*** EXERCISE DATA ***

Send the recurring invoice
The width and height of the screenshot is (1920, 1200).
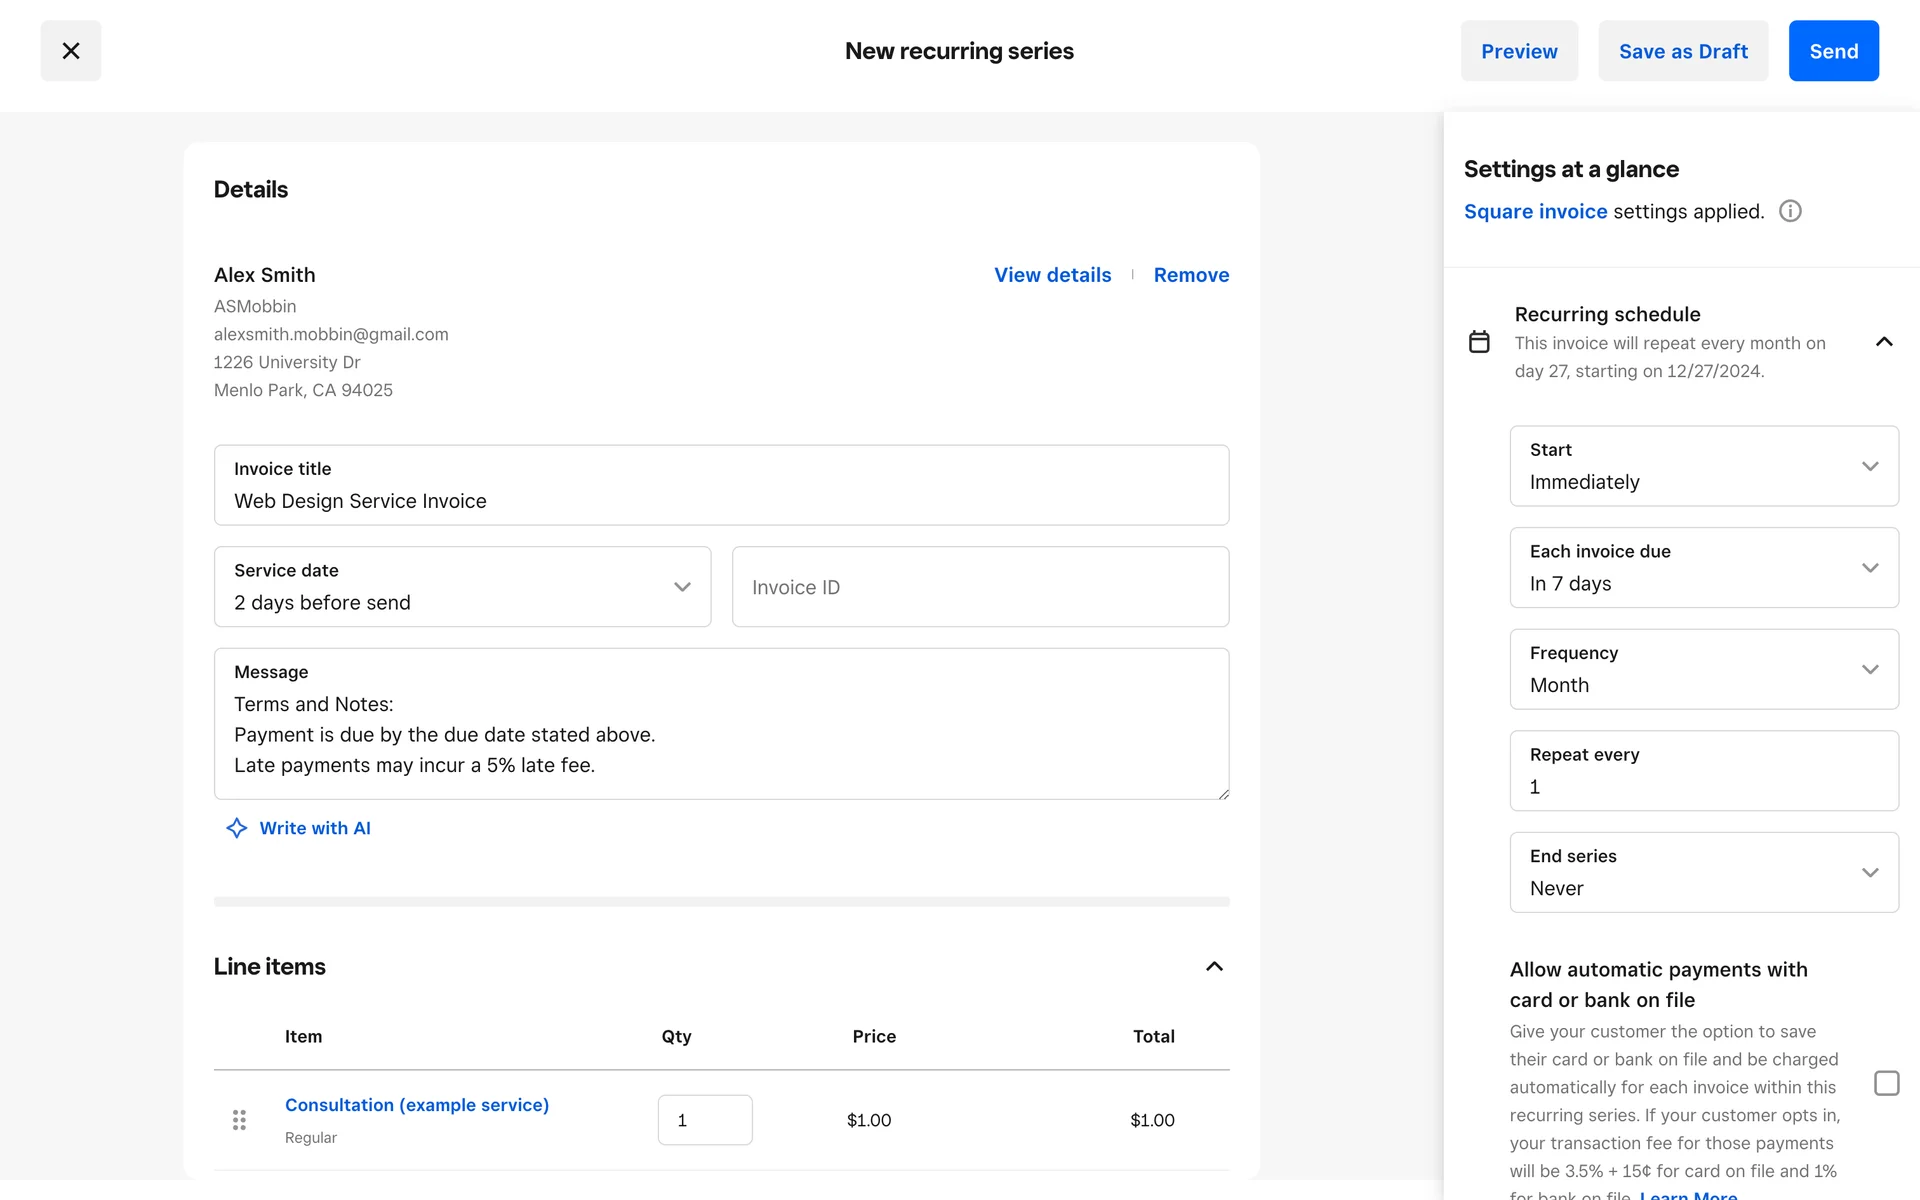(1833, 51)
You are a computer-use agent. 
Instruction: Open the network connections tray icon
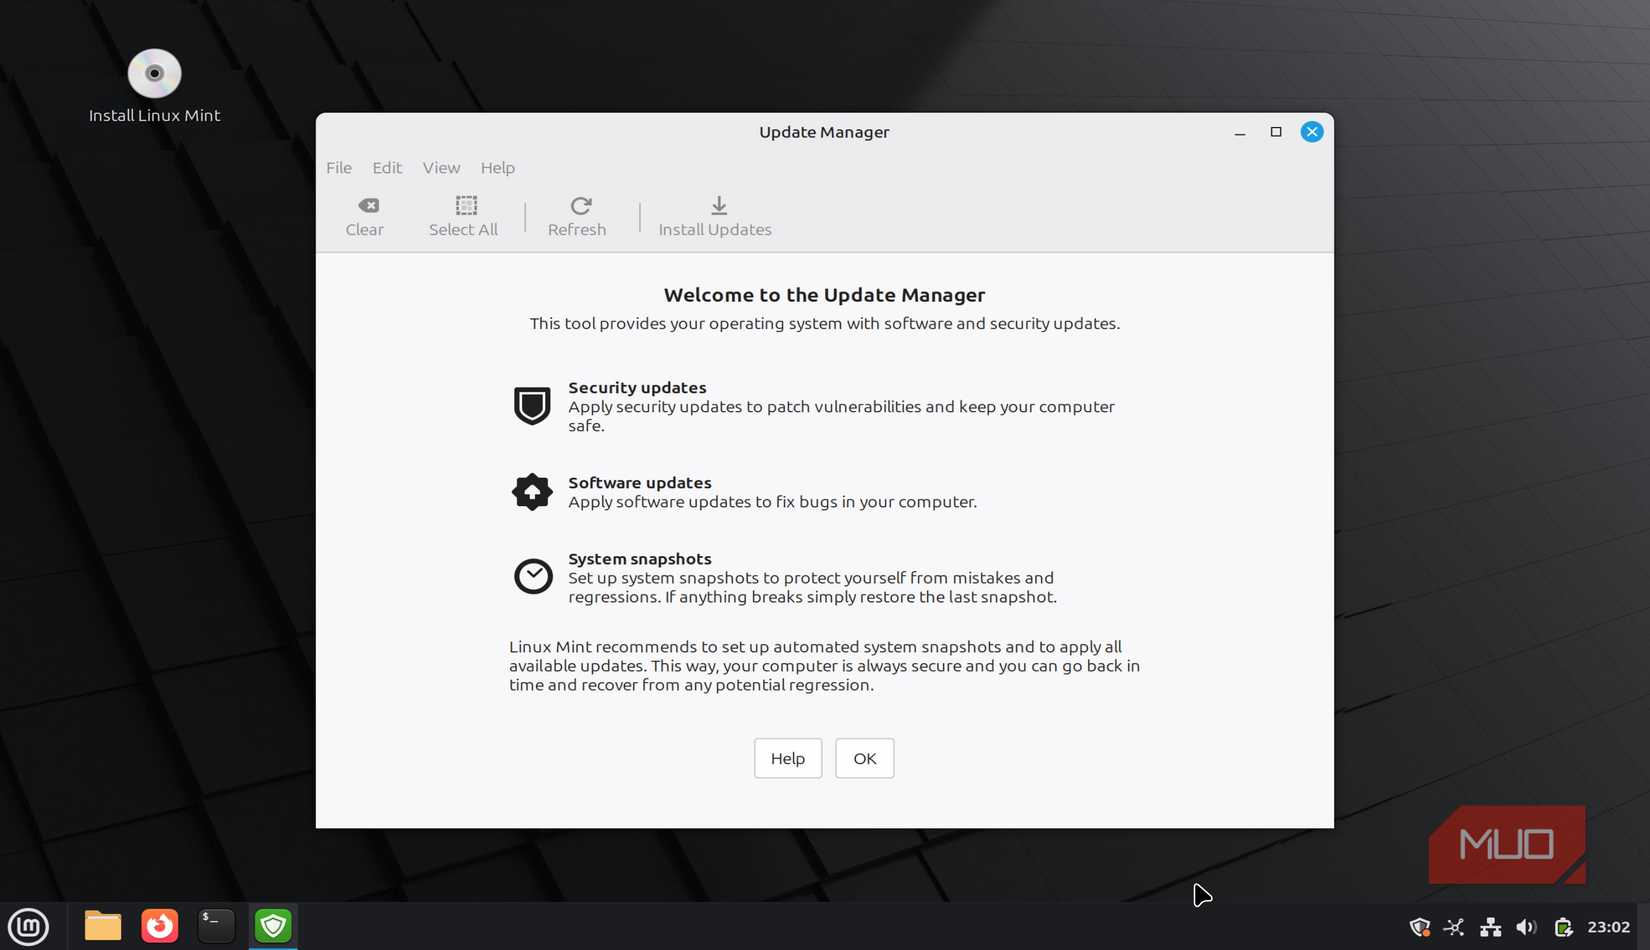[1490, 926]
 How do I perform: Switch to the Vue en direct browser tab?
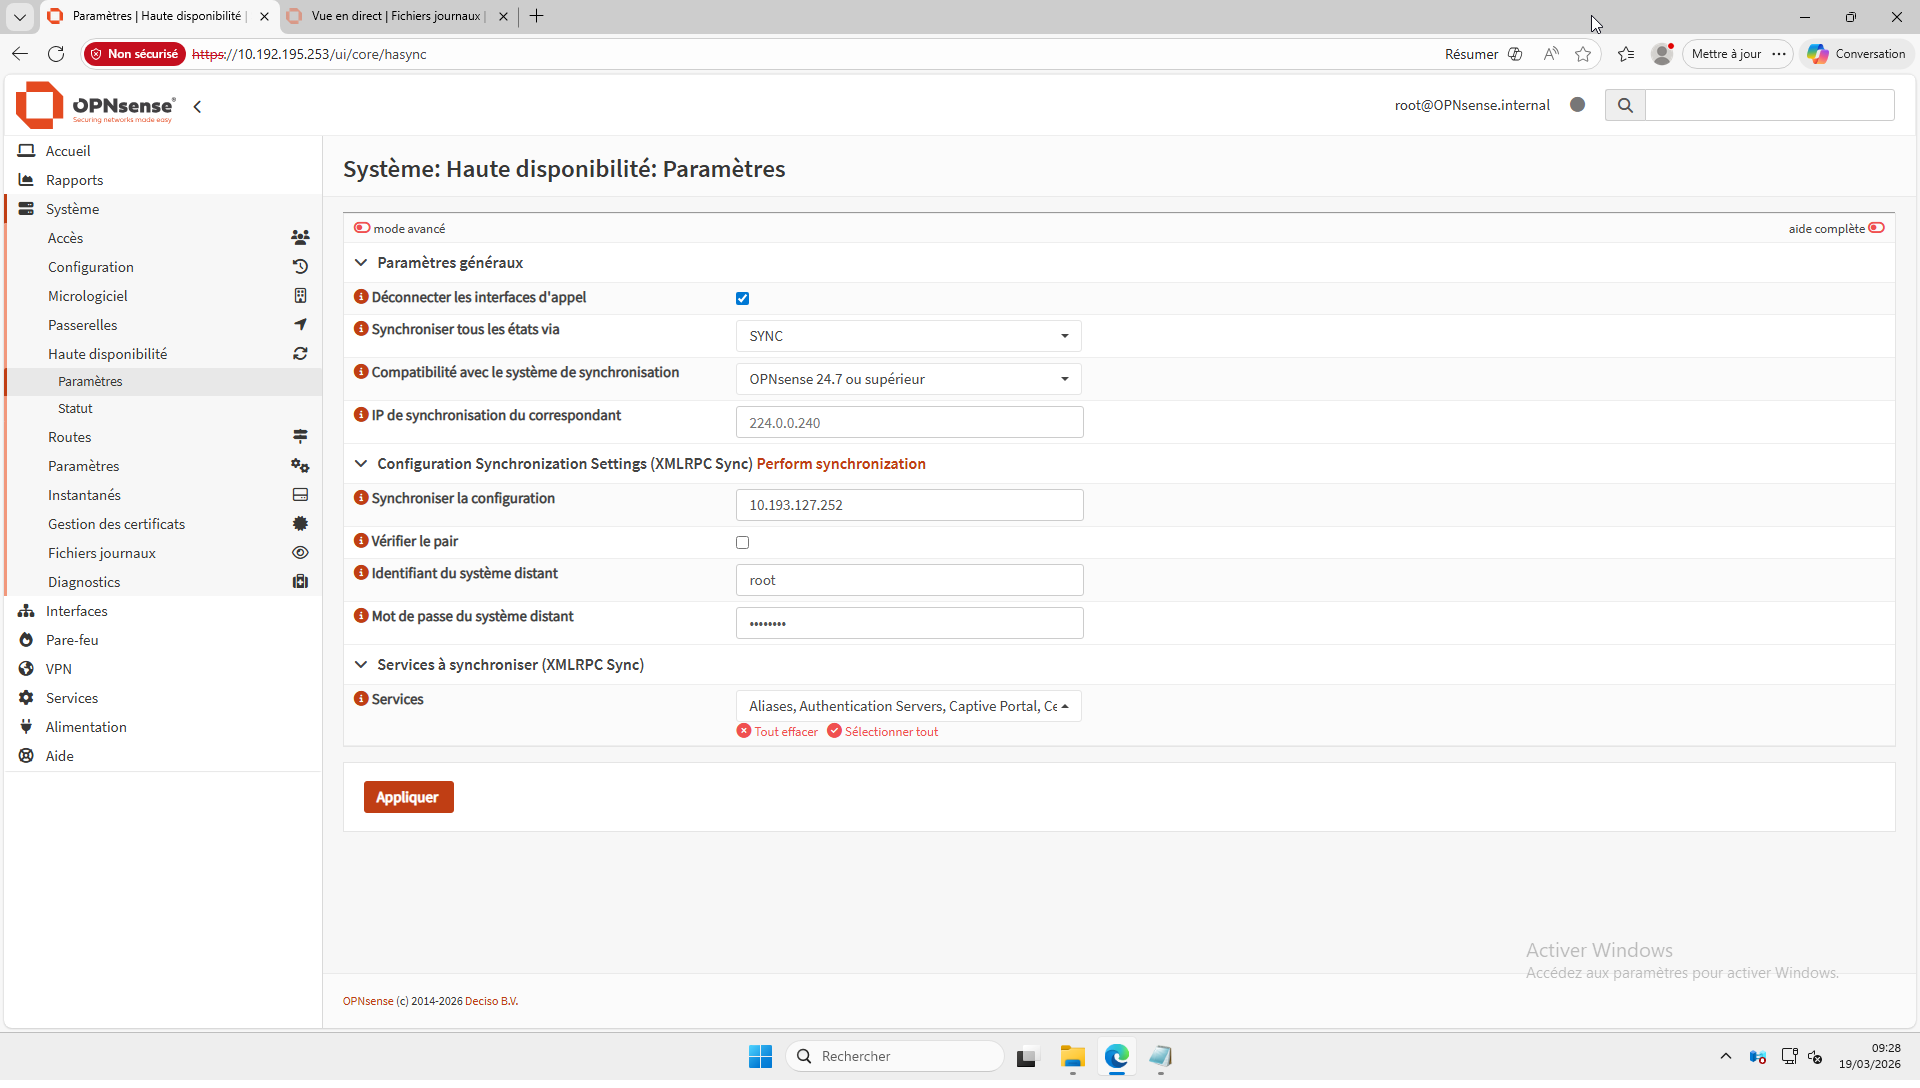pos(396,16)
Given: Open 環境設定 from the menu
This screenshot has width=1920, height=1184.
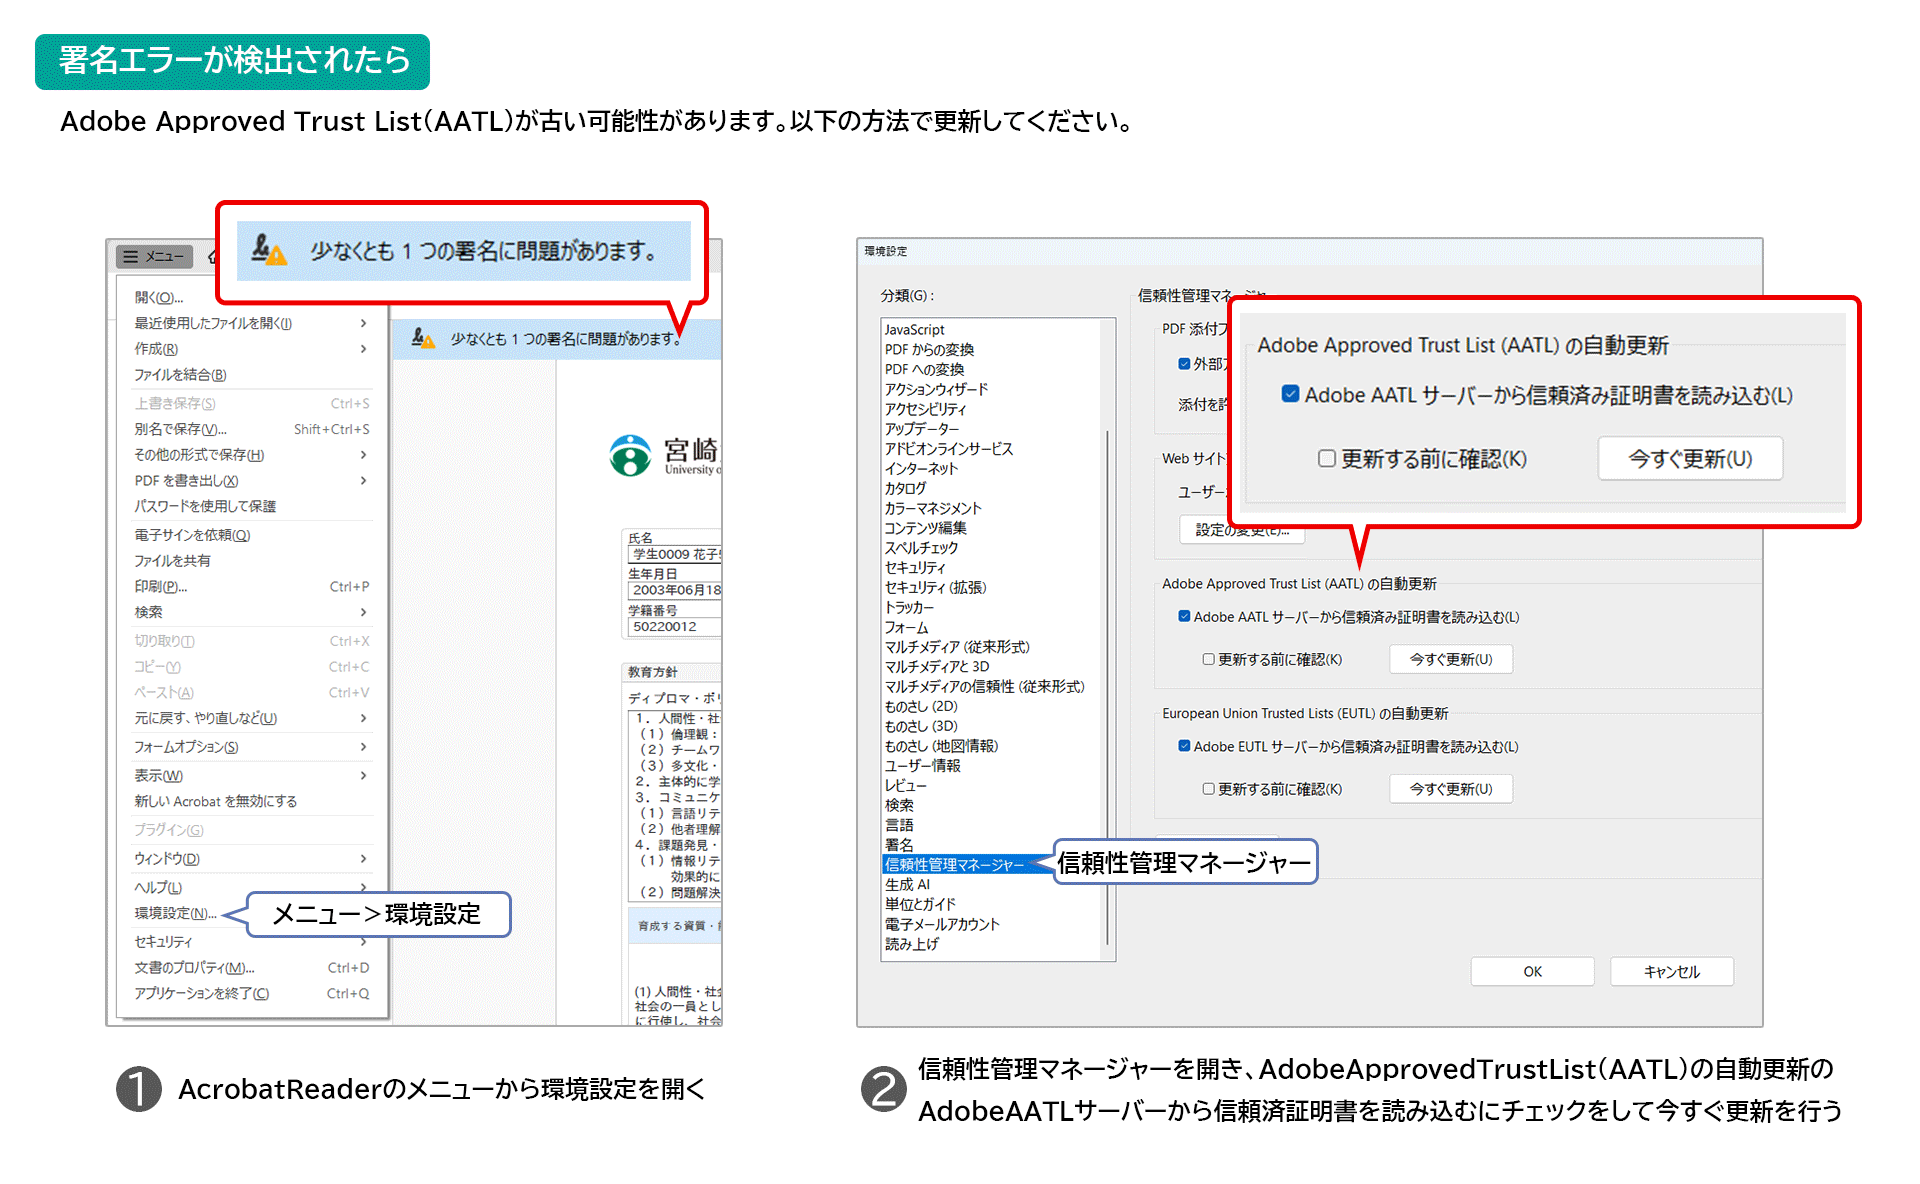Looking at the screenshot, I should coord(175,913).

***

EXERCISE REQUIREMENTS: Omit all images when repeating the data above exactly.

TASK ANSWER:
Send the recurring invoice
The width and height of the screenshot is (1920, 1200).
(1833, 51)
You are a computer-use agent. 
Instruction: Open the network connections tray icon
[1490, 926]
 How do I perform: Switch to the Vue en direct browser tab?
pos(396,16)
Given: Open 環境設定 from the menu
This screenshot has width=1920, height=1184.
Looking at the screenshot, I should coord(175,913).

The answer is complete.